Has anyone out there checked the temperature of their canopy / leaves using an infrared temp gun? I'm curious in the difference of the leaf surface temperature between LED, and HID lighting, in relation to the ambient air temp.

Also does anyone out there know the "optimal" leaf surface temperature? The actual temperature of the plant itself? Not alot of information covering the subject. One source says that with HID lighting and an ambient air temp of 75, the leaf surface temperature is 85'. That to me, would mean that a leaf surface temperature of 85 is ideal, people have been using HID's for along time and this is the temperature they get the best results with. The temperature of the plant, effects the metabolic rate, which effects the rate of growth.. So to me this is a pretty important piece of information, and some data and input on the subject would be great.

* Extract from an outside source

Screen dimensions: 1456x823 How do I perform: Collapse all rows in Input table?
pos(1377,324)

I have an LED setup, and with my infrared gun I get a reading of 78degree's with an ambient air temperature of 79. My Led light has a few infrared diodes but still doesn't put out much radiant heat, when compared to HID lighting. So I get a  1degree temperature decrease of the leaf when compared to the ambient temp. Humidity also plays a role, the lower the humidity, the higher the rate of transpiration, and that leads to evaporation and cools the leaf. My RH is 43% Anyone else have a temp gun to post some results?

Thanks MP


----------



## Joe420Camel (Apr 3, 2015)

65F leaf temp gun
73F air temp probe @ canopy level
41% RH

didn't read post really 
sorry, bed time! 
just easy to add data
:48:


----------



## next (Apr 3, 2015)

What type of light u runnin, Joe?


----------



## Joe420Camel (Apr 3, 2015)

sorry
minor detail missed, I was too tired!! 

View attachment New Bitmap Image.jpg


----------



## next (Apr 3, 2015)

Interesting that you have a -8 degree difference, I think there are alot of factors involved, but nice to see, thankyou for posting!

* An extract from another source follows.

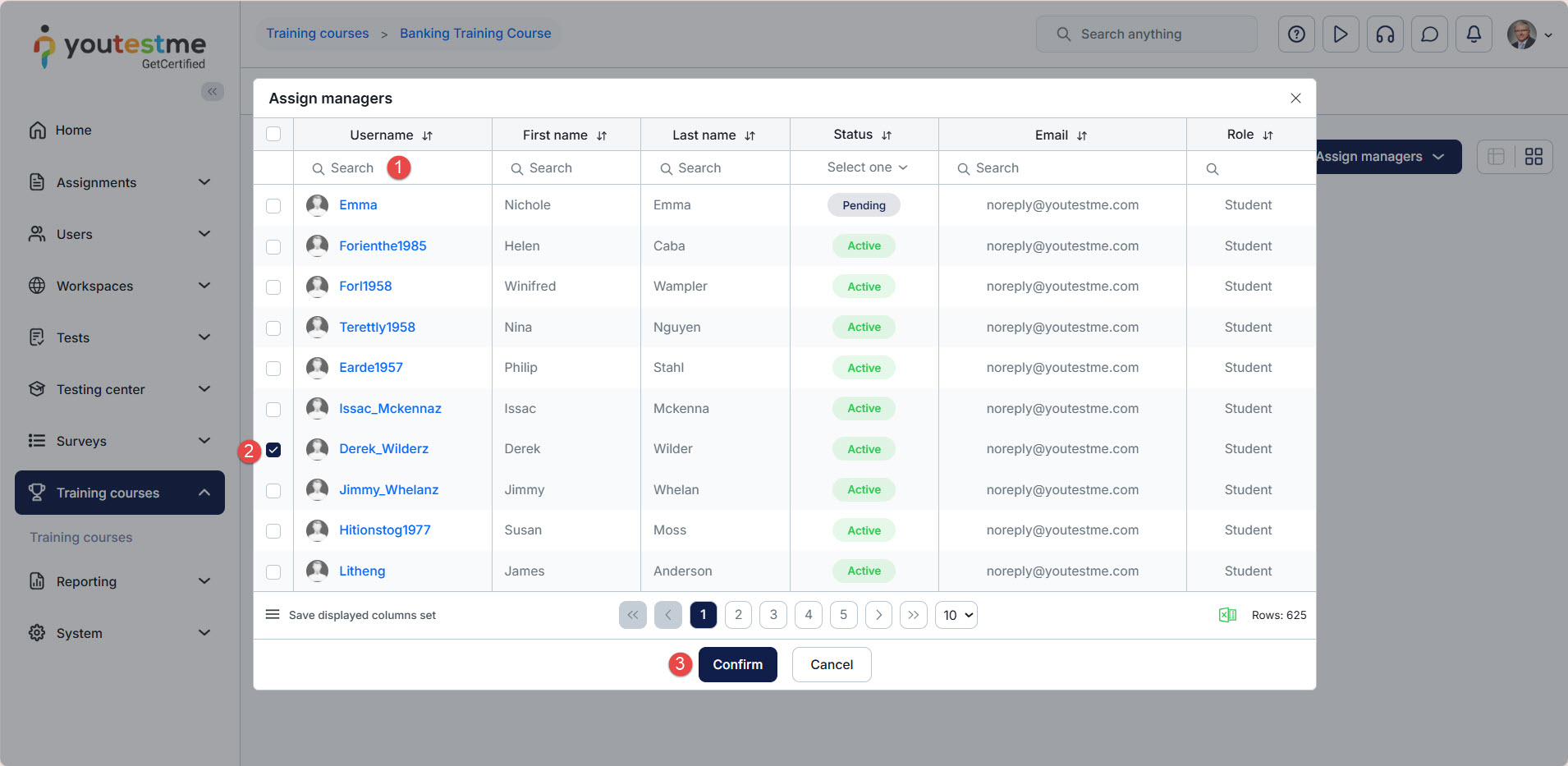Click the Username search field
This screenshot has height=766, width=1568.
pyautogui.click(x=352, y=168)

Really hoping to get some numbers with people running HID's, i'm guessing they would have higher leaf temps compared to ambient temps.


----------



## echO (Apr 3, 2015)

Love my infared thermometer!


----------



## next (Apr 3, 2015)

Thankyou echO,

Mmm, anyone with some outdoor plants wanna get in on this? Curious to know the temperature with natural sun light as well


----------



## The3rdman (Aug 5, 2018)

When I place a thermometer at canopy level, it may read 85 degrees, but my infrared temperature gun will show 78 degrees on the canopy.  This leads me to suspect the plastic in the thermometer is absorbing and retaining the heat and is not accurate for temperature reading under the light.


----------



## Keef (Aug 5, 2018)

I run LEDs and in 5 years I have never measured leaf temp !-- Does the plant like what I'm doing or not ?- If not then change it !-- Fans move plenty air and I'm kinda puzzled by this whole concept !-- If the leaves are burning then move the light up off them some !-- If they digging it then leave them alone !


----------